I know it's ironic, saying "oh, she did this and this and that" while I'm also complaining, but please, I have a valid reason. I'm struggling at what should be my strongest subject of all time just because she doesn't like me? If I could get a chance to let it all out on the table, here's what I would say:
I'm just a person who wants to get into a good college. I have trouble at home, I'm mentally incapable of doing many things that normal human beings can do, and I just wanna have a good time. I don't want to go home and shame myself because of the grades you're giving me... I literally had a panic attack in class this morning and I couldn't do anything because you were across the classroom with your favorites. When you came back around, you scolded me for not doing work, when I clearly had this look of terror on my face. I'm on the brink of going insane, to the point where I can't control these monsters called anxiety, depression, and the physical outcome known as dermatillomania.
I don't need pity. I don't need your care either.
All I need is a chance to feel alright again, and if this keeps bothering me, then there is no way I'll feel better until I quit art in my final year of high school. I'm highly aware you don't want anyone quitting because they don't like you, nor do I.
Think this is too much? I mean, I still have great grades right now.
If you were in my spot, what would you do? Would you want to sit by and watch as my grade goes wrongfully lower as the days pass? Would you want to stay in a class with a teacher who you've only known for 8 weeks that already hates you? It's not even the second semester!

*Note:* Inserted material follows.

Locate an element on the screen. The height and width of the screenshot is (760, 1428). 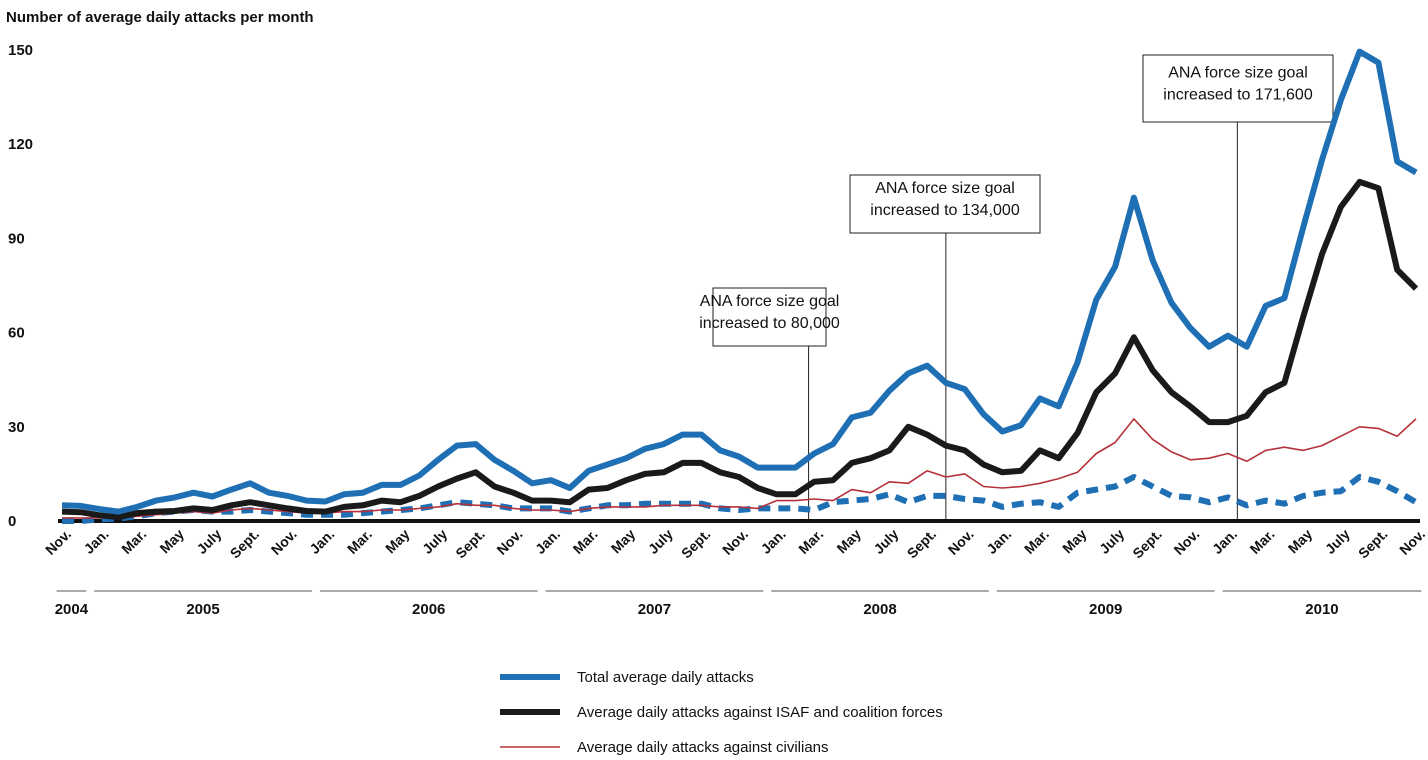
year-label: 2009 is located at coordinates (1106, 610).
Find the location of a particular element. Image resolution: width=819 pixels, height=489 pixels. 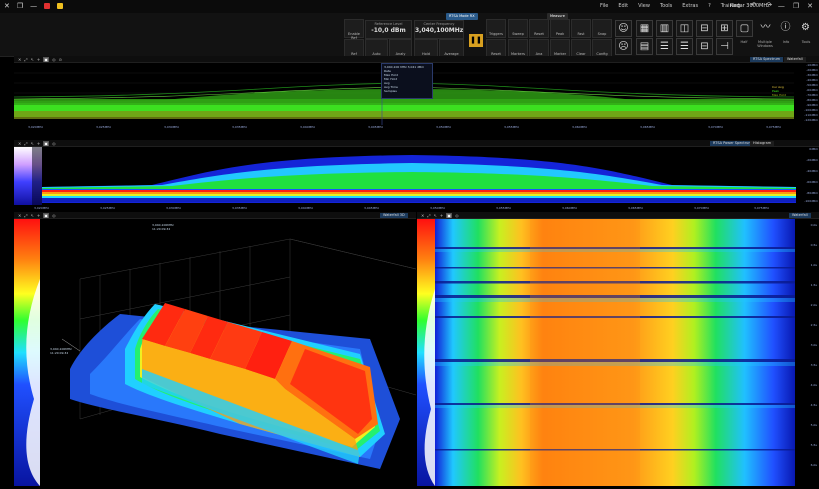

half-icon: ⊞ is located at coordinates (724, 28).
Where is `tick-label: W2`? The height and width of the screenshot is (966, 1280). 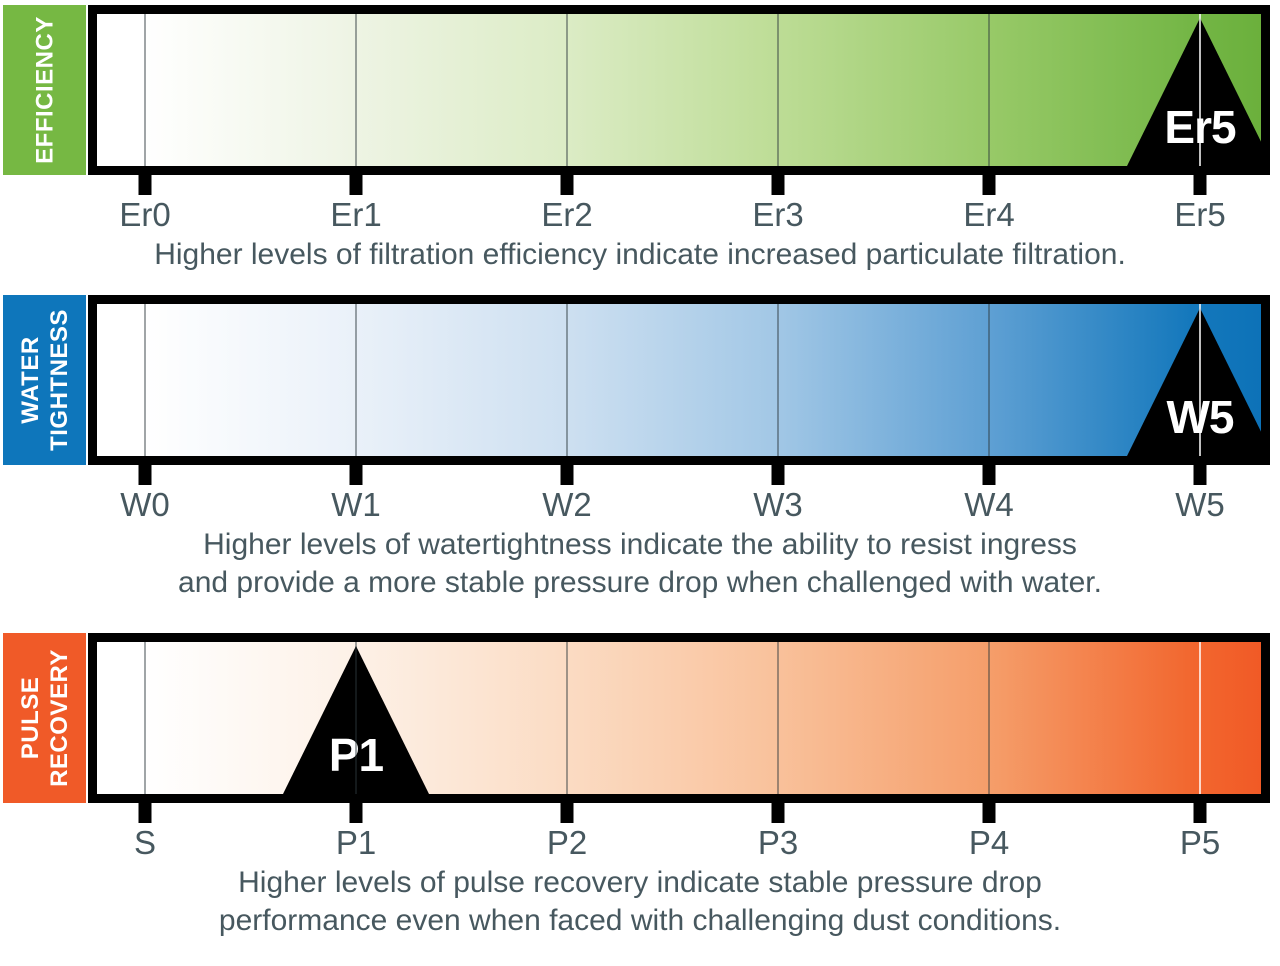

I literally just asked a few of my acquaintances on IG about her... Within 5 seconds I've already gotten 2 people to say they don't like her.
This is my side of the story. I don't do these rants about other people often because a ton of people piss me off. (That excludes the last journal entry, but that's a different story) But this teacher... I've mentioned that she's scary, and yes she's extremely intimidating, but she's also someone who I know I can't trust as a teacher.
What would you do in this situation? Get your parents to file complaints? Talk to her about it (i personally don't like this choice... I rant about my depression and stuff here because I know that almost nobody except for two people who rarely get on here know who I really am.)?
I'm already in her class and I've missed the chance to transfer out of it. I can't move schools, either. (That was said in my previous journal) It's too far away and too much of a hassle.
All I know is that I don't want this to continue, and so do many other people in my school do too.
Yeah, that's long. I'm just feeling extra horrible because of my panic attack earlier. (I had another one during band.) I just need something to let some of the steam out.
Let's just hope that the next entry is a meme and not something as depressing as this, heh.